START
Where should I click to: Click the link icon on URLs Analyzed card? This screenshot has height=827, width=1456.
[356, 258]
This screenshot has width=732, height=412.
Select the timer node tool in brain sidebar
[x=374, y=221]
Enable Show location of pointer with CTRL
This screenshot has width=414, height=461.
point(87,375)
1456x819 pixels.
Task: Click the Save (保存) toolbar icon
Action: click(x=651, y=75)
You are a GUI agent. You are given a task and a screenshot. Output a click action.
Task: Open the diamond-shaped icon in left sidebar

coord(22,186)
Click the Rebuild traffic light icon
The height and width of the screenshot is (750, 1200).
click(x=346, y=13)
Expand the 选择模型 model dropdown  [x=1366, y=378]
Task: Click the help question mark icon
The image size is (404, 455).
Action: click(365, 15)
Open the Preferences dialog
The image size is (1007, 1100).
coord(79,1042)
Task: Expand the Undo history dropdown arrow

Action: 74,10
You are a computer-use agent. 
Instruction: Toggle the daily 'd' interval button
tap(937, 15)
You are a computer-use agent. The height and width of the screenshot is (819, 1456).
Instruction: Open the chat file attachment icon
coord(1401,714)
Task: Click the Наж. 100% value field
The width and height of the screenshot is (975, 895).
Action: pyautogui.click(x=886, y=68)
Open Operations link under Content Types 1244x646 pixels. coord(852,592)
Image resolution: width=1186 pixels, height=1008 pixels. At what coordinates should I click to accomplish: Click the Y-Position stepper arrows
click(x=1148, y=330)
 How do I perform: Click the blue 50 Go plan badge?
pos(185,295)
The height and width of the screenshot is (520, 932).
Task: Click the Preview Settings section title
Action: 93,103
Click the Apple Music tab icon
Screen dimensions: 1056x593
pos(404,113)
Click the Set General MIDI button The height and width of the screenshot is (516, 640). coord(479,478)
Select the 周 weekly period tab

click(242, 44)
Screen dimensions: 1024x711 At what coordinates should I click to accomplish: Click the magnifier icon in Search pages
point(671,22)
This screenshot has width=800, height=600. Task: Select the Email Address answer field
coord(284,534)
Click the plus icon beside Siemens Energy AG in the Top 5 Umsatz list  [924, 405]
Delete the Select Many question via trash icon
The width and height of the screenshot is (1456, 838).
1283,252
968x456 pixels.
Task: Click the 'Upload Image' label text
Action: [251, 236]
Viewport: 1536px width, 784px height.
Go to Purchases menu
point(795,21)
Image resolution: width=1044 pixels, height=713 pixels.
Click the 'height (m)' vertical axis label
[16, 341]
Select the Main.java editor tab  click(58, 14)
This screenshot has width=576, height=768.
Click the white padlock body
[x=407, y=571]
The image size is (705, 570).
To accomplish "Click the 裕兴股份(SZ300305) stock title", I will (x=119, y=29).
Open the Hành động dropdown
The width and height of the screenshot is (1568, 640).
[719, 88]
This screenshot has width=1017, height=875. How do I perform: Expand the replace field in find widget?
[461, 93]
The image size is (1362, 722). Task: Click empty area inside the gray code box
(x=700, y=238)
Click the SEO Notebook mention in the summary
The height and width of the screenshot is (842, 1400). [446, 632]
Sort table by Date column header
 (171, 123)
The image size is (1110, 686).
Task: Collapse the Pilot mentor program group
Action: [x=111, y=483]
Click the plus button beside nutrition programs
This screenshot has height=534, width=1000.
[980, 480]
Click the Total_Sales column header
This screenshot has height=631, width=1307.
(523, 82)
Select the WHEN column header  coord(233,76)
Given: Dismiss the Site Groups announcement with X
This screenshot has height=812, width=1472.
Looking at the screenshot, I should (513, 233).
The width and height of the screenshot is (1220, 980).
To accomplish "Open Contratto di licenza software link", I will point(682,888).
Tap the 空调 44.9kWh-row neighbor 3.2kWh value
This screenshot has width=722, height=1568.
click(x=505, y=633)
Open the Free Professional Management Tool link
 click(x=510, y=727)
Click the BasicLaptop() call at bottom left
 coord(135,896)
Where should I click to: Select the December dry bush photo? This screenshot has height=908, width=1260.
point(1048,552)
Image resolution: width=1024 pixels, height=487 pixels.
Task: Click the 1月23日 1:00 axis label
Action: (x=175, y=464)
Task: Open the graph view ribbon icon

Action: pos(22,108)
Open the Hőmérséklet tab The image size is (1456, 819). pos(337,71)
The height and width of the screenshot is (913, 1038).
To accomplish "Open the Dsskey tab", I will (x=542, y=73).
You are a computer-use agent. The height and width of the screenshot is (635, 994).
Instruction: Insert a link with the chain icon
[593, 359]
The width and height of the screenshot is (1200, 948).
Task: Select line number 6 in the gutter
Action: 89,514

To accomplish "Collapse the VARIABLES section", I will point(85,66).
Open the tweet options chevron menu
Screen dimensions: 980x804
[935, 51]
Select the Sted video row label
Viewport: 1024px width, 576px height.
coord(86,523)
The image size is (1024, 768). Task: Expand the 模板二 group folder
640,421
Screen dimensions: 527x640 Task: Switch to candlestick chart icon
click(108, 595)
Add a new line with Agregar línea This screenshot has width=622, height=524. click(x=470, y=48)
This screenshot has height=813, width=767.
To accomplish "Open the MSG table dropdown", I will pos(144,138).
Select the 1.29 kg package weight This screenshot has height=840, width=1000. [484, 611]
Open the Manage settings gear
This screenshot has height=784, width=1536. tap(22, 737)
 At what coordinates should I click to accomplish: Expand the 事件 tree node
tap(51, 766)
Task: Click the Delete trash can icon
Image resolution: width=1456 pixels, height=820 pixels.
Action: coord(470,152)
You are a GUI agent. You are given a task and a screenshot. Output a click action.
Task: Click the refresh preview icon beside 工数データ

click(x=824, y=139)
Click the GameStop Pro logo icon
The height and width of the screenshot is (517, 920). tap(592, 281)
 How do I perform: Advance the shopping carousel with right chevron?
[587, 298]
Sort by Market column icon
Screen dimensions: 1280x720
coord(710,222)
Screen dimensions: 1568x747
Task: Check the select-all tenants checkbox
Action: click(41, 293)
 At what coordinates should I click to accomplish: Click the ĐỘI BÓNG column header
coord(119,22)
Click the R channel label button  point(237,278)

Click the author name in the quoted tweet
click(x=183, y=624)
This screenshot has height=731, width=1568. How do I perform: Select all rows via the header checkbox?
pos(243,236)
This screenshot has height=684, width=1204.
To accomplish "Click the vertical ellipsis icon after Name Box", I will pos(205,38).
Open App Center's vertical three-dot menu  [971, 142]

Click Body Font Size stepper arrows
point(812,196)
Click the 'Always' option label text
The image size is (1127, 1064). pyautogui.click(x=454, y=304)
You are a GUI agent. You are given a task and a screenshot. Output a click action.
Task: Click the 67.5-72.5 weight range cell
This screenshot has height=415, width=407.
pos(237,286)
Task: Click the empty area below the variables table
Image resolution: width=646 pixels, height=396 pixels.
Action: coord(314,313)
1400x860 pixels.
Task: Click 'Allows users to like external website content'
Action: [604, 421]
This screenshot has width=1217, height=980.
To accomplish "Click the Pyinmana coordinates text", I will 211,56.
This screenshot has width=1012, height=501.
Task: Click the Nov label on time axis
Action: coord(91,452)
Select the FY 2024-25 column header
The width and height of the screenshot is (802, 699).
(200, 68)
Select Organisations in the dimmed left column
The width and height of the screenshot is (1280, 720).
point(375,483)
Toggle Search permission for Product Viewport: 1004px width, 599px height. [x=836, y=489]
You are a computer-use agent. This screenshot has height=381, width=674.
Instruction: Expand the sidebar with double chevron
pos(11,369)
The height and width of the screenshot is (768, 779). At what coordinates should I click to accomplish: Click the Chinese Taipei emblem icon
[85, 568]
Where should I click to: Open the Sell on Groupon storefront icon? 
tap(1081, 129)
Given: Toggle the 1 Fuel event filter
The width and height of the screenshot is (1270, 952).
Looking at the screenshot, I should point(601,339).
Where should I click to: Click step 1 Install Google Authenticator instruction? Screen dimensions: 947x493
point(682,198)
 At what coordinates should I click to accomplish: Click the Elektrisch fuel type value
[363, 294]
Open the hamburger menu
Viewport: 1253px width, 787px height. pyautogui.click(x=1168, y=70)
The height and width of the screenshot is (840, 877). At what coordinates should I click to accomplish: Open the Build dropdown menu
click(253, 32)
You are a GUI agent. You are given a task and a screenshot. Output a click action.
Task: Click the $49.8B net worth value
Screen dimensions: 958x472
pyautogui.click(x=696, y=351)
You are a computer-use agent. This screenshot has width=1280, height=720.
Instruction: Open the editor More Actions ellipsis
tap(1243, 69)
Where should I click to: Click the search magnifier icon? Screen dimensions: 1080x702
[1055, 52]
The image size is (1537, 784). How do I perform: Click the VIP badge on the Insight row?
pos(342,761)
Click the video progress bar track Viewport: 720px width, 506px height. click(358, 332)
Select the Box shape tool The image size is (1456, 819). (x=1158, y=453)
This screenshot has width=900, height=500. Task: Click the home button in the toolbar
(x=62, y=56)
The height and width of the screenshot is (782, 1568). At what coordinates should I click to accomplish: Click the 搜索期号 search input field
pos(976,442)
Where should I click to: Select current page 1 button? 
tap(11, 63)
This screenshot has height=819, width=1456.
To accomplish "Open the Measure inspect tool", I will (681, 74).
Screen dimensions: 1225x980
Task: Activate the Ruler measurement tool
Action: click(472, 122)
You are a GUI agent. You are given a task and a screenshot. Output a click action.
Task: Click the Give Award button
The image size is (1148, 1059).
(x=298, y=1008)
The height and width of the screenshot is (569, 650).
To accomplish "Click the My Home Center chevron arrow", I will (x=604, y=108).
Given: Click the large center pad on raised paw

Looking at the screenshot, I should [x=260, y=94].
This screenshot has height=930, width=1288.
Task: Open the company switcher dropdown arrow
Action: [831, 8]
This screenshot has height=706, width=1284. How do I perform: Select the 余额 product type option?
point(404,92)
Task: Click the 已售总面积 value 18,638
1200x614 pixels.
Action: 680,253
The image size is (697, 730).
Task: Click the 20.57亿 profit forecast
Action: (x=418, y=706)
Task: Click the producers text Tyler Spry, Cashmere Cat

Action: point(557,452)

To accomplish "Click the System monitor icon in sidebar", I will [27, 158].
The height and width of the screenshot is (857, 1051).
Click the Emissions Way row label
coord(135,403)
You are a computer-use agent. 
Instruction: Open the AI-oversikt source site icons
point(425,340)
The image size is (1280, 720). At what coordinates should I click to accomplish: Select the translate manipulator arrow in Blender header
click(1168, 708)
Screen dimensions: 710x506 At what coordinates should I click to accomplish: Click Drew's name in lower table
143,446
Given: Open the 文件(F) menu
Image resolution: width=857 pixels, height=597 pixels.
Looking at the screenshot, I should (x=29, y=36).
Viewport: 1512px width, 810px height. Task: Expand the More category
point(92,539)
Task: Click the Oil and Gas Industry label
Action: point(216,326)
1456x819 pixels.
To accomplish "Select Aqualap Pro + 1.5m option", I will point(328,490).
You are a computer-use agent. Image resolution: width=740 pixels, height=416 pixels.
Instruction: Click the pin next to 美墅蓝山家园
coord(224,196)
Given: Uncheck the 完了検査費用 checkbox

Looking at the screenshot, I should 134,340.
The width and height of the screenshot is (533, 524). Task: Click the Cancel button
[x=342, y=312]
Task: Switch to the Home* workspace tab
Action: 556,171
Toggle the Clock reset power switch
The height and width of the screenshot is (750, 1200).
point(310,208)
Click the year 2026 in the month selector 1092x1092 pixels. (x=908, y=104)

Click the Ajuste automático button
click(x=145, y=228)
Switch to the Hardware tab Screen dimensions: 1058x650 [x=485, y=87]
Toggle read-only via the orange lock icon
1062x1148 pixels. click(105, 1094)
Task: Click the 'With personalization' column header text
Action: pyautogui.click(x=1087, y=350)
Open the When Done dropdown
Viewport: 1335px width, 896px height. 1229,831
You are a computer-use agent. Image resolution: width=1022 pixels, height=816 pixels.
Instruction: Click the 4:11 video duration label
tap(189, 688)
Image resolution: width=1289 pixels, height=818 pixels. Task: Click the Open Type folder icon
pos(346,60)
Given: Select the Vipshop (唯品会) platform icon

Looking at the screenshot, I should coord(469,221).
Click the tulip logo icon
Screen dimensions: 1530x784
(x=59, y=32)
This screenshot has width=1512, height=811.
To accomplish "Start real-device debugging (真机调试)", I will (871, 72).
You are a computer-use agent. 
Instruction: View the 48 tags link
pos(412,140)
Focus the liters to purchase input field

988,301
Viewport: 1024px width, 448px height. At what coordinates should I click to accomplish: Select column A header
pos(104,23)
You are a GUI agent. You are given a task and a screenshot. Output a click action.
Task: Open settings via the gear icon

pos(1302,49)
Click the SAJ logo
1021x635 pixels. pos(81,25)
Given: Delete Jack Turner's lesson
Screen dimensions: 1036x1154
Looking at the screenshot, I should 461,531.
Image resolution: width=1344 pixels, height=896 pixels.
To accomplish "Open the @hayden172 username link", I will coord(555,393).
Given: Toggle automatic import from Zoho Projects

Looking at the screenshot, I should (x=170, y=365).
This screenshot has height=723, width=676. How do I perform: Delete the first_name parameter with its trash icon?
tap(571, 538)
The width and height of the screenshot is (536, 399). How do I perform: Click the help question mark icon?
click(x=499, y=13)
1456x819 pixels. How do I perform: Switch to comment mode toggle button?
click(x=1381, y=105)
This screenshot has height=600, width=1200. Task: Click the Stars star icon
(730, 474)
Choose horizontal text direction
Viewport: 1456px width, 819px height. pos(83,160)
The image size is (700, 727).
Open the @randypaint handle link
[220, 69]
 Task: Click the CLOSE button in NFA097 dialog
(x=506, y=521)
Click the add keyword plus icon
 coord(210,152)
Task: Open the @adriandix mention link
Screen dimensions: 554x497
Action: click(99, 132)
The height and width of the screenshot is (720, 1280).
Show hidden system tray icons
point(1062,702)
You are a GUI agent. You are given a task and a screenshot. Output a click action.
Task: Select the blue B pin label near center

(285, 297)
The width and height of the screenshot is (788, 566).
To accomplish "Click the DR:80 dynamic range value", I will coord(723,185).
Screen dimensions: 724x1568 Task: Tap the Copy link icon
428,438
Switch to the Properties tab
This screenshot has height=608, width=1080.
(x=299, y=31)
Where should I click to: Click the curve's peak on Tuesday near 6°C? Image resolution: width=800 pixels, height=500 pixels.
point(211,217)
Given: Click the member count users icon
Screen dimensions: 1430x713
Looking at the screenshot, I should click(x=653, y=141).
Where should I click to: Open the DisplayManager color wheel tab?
END
Repeat the lines above without any change, the stretch from the line that contains "Task: Expand the Undo history dropdown arrow" through the line that contains "pos(404,113)", both included.

Task: Expand the Undo history dropdown arrow

Action: 74,10
You are a computer-use agent. 
Instruction: Toggle the daily 'd' interval button
tap(937, 15)
You are a computer-use agent. The height and width of the screenshot is (819, 1456).
Instruction: Open the chat file attachment icon
coord(1401,714)
Task: Click the Наж. 100% value field
The width and height of the screenshot is (975, 895).
Action: pyautogui.click(x=886, y=68)
Open Operations link under Content Types 1244x646 pixels. coord(852,592)
Image resolution: width=1186 pixels, height=1008 pixels. At what coordinates should I click to accomplish: Click the Y-Position stepper arrows
click(x=1148, y=330)
 How do I perform: Click the blue 50 Go plan badge?
pos(185,295)
The height and width of the screenshot is (520, 932).
Task: Click the Preview Settings section title
Action: 93,103
Click the Apple Music tab icon
Screen dimensions: 1056x593
pos(404,113)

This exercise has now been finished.